:: SOURCE RECORDS ::

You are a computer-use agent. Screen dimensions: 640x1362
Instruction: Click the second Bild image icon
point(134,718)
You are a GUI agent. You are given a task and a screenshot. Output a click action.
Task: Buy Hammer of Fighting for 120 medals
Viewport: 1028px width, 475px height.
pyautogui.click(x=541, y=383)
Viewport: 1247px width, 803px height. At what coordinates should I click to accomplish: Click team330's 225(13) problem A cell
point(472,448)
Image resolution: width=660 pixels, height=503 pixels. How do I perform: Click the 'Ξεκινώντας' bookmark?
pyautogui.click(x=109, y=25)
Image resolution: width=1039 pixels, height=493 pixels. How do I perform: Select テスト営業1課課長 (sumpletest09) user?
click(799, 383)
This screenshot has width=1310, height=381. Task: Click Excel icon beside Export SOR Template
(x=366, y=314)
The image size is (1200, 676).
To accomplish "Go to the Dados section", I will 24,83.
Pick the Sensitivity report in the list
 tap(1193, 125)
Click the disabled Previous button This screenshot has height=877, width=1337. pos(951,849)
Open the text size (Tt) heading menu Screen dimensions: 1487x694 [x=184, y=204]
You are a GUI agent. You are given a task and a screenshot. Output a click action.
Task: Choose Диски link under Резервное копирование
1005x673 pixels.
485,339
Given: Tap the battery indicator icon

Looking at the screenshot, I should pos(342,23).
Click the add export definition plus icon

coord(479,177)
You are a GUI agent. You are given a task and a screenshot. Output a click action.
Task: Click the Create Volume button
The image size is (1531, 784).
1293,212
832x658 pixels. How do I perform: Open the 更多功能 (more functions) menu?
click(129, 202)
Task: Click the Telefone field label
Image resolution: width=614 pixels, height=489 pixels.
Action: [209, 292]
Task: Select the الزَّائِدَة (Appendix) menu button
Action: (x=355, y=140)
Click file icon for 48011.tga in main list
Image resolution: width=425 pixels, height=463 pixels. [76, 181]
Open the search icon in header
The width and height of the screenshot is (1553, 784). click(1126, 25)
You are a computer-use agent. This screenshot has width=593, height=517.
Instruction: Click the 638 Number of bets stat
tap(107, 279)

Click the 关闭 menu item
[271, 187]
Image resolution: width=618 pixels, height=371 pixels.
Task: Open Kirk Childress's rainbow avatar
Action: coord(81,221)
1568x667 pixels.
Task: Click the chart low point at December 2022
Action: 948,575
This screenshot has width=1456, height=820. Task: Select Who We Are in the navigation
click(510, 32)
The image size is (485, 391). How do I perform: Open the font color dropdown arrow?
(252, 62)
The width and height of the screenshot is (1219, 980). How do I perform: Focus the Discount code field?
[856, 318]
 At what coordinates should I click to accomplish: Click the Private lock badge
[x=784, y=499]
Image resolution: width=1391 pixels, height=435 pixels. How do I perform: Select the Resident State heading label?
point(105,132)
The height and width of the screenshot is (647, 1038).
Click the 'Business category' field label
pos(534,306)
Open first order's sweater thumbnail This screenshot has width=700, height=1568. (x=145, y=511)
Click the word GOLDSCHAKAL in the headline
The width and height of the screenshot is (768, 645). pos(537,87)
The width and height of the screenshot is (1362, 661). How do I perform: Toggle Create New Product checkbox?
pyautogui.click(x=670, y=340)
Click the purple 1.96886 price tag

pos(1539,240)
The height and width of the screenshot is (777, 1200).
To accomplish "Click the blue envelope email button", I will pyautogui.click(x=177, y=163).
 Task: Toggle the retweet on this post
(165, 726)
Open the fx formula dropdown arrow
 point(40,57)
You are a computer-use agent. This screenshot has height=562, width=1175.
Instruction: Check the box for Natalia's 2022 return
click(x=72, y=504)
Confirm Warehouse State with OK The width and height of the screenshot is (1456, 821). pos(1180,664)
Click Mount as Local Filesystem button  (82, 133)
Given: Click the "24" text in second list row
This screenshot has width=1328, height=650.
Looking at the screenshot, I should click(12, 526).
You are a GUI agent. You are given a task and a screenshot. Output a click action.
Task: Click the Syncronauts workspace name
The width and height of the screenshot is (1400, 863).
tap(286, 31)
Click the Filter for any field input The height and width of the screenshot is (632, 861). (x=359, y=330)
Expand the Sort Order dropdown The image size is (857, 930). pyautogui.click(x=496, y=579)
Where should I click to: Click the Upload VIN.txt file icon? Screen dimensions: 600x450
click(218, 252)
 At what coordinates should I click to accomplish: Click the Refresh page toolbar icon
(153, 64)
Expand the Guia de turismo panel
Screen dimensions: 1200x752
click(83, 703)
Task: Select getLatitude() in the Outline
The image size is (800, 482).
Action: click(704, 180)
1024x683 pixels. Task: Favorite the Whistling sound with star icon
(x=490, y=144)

:: EXERCISE REQUIREMENTS ::
Lines holding "computer" in the listing above: report how many there are, with the number alone.

:: ANSWER SPACE ::
3